Pity the unfortunate middle child: I used up most of my superlatives on the extended Fellowship of the Ring last year, and The Return of the King is still to come, so I must tread lightly on The Two Towers. Seamlessly rendering the blockbuster theatrical epic even bigger, this expansion is downright sprawling yet still dramatically taut.

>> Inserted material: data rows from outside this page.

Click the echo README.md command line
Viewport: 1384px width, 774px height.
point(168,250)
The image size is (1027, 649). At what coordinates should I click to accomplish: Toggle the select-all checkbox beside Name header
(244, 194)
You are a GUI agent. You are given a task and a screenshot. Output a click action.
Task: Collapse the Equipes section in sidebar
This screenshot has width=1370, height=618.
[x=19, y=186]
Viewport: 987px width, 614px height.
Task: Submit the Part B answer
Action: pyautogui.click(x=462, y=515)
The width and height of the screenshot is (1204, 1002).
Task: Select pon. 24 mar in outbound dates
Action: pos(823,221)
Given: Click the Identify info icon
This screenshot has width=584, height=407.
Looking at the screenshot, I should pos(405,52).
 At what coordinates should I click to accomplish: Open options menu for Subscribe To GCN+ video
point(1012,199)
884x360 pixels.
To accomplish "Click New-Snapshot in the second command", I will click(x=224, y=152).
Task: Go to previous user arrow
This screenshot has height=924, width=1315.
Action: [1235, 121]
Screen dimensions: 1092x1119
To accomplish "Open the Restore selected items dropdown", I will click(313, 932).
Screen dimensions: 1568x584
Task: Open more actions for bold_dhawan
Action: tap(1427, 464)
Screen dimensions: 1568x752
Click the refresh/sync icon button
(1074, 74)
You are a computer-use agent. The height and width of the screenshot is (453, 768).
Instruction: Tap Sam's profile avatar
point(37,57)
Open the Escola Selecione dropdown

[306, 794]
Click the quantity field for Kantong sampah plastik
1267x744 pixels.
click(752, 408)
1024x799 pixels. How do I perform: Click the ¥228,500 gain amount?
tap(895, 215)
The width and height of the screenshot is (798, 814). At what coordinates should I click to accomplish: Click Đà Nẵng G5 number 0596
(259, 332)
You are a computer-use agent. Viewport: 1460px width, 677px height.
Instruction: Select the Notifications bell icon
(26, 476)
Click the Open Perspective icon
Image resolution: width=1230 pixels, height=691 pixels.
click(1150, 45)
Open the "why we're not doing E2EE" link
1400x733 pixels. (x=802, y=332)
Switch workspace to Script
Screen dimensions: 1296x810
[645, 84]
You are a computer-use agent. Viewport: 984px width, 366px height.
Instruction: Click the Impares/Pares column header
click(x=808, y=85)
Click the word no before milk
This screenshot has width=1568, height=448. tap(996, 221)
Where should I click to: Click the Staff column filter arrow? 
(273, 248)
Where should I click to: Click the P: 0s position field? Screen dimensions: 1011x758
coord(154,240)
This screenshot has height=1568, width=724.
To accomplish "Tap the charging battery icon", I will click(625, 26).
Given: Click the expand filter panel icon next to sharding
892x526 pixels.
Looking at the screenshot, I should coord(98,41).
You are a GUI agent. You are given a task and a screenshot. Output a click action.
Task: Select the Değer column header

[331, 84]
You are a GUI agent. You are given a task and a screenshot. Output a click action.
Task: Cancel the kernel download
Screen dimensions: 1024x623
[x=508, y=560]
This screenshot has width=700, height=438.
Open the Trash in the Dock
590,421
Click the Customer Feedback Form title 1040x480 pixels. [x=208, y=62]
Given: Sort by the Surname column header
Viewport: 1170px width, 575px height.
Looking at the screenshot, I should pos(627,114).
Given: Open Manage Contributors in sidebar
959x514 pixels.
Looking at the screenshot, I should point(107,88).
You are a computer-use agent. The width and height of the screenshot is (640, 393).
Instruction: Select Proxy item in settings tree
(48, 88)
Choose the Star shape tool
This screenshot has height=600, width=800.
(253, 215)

Packing on another 43 minutes of movie and four audio commentaries from the various filmmakers mandated that New Line split the feature onto two discs, affording higher video bit rates, the same 448 kilobits per second on the Dolby EX soundtrack, and room to spare for the new DTS ES track at a whopping 768 kbps. Those extra bits pay off in the many subtle fantasy environments, from birdcalls to the resonance of a whistle to the echo of a shout to dragons flying about. It's a tale of war, so bass is bold throughout, with a magnificent explosion late in the film. (Who knew there was TNT back in Middle-earth?)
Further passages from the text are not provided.